*** Opening RECORD SET ***
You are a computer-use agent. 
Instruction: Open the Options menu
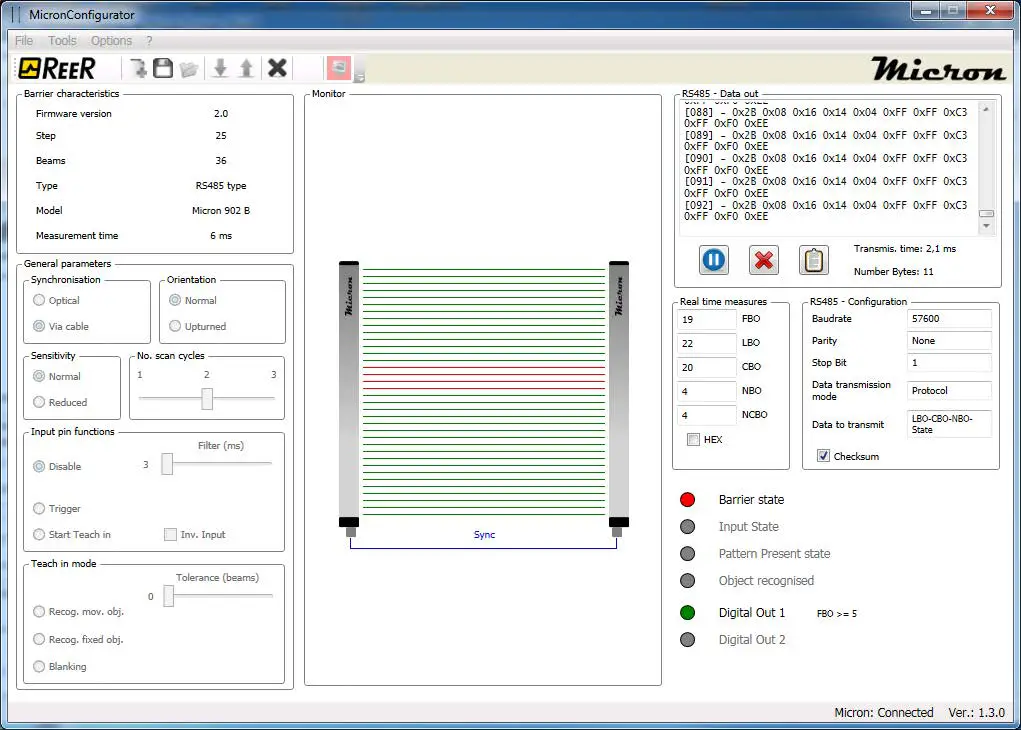[x=110, y=40]
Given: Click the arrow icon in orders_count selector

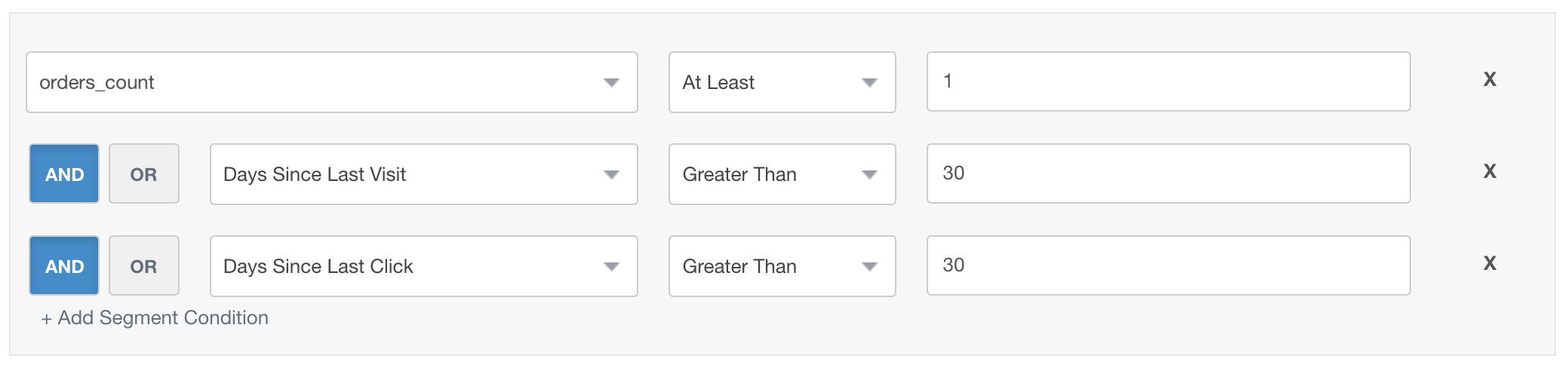Looking at the screenshot, I should pyautogui.click(x=611, y=83).
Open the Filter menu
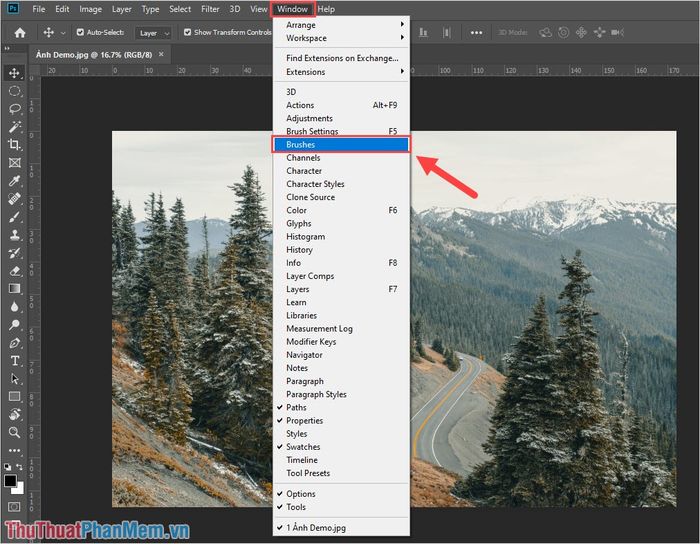 tap(210, 9)
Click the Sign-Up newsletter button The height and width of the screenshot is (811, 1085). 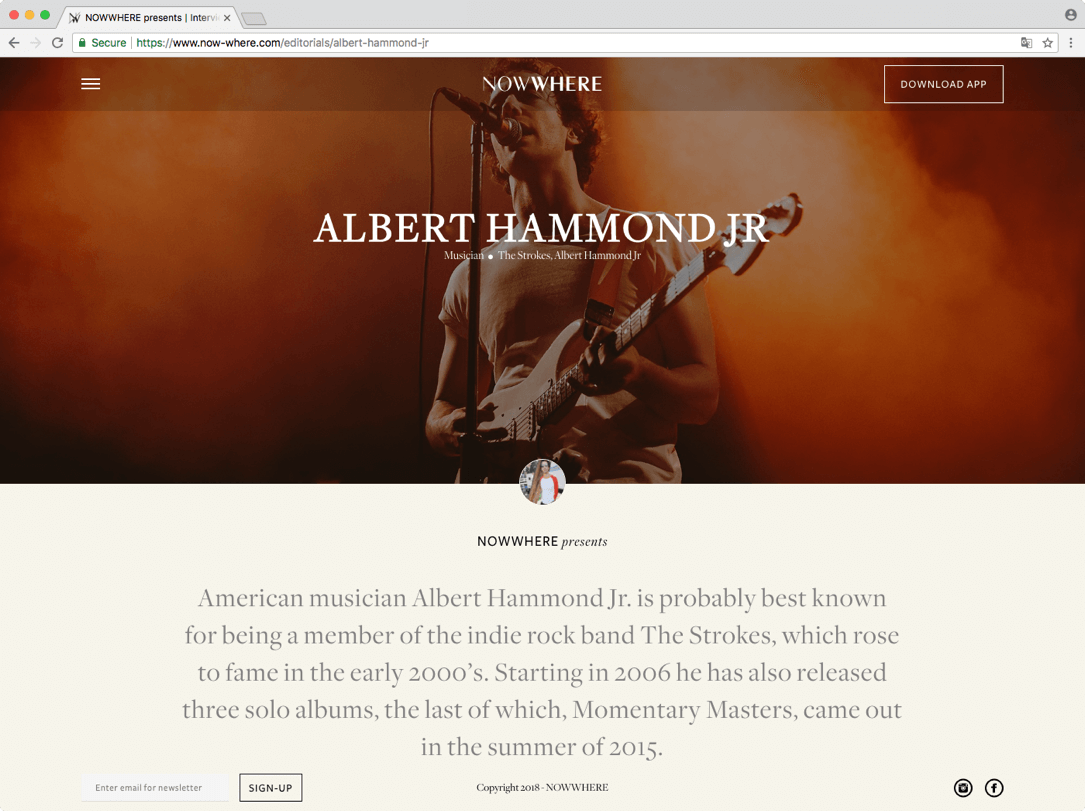click(271, 787)
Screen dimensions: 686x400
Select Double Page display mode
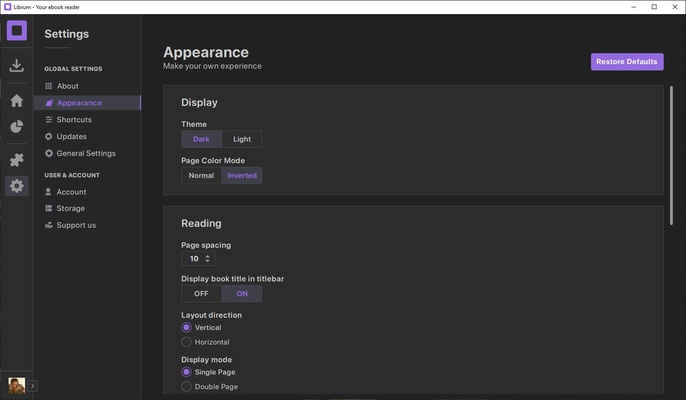pyautogui.click(x=187, y=386)
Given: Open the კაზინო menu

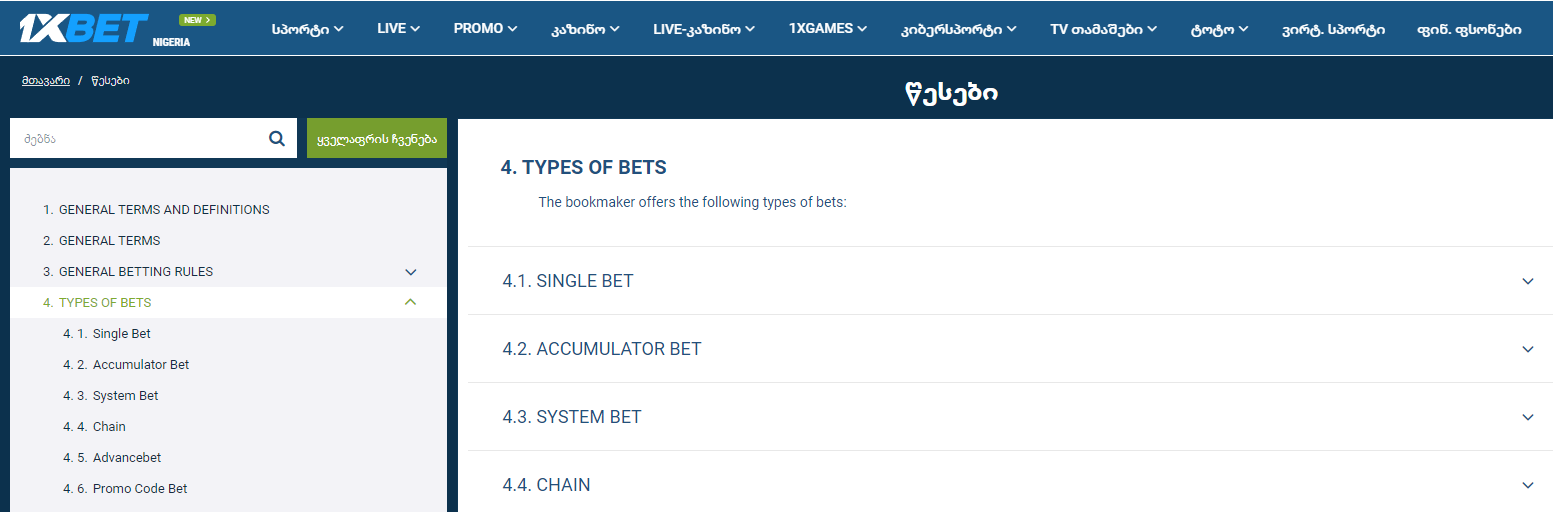Looking at the screenshot, I should point(584,29).
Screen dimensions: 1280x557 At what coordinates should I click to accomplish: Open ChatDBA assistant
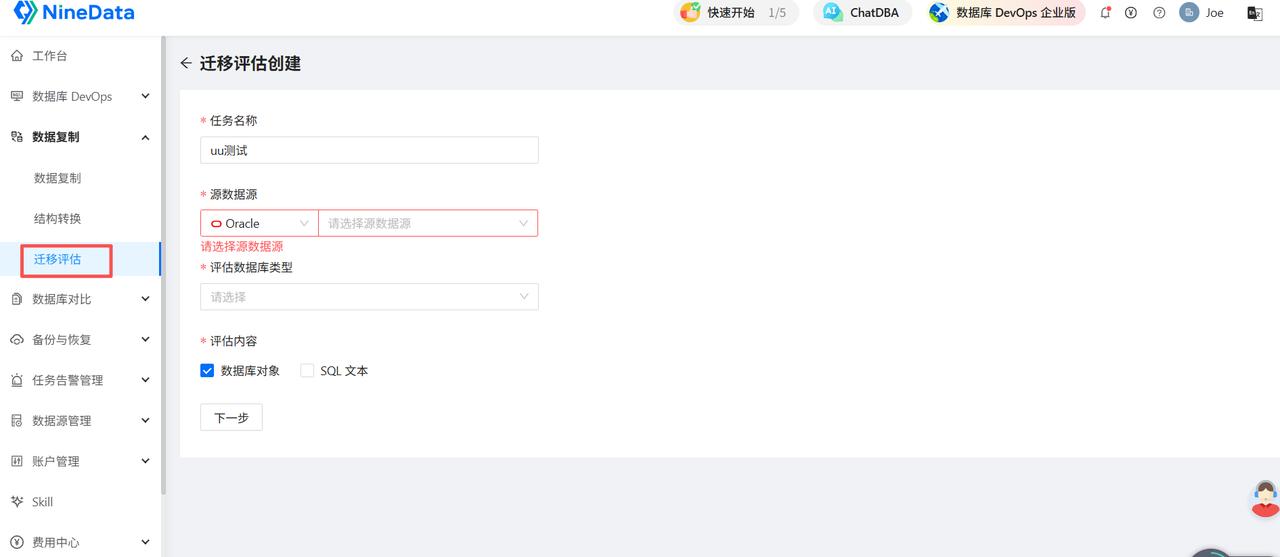(x=861, y=13)
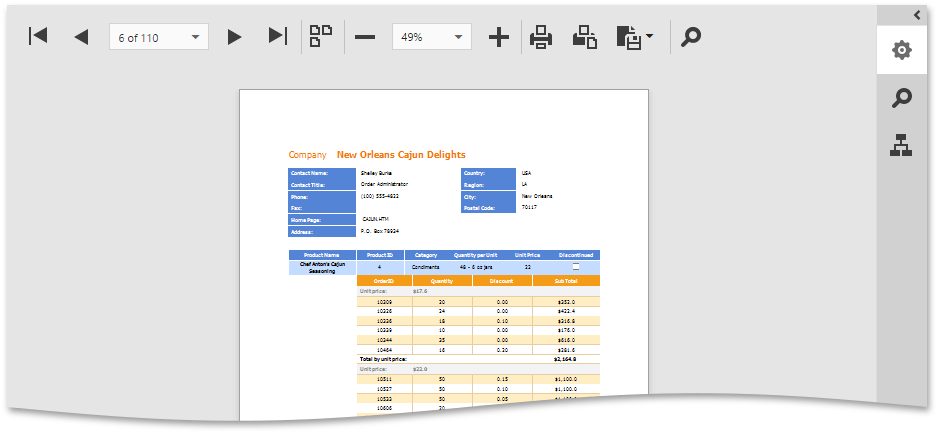Image resolution: width=940 pixels, height=436 pixels.
Task: Click the New Orleans Cajun Delights title
Action: [x=401, y=155]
*** Closing RECORD SET ***
Restate word for word the lines from the line with "Screen dimensions: 1280x557" to the last line of the records above, inclusive, and omit every picture.

Screen dimensions: 1280x557 At what coordinates should I click to accomplish: Open ChatDBA assistant
(x=861, y=13)
Image resolution: width=940 pixels, height=436 pixels.
Task: Click the New Orleans Cajun Delights title
Action: [x=401, y=155]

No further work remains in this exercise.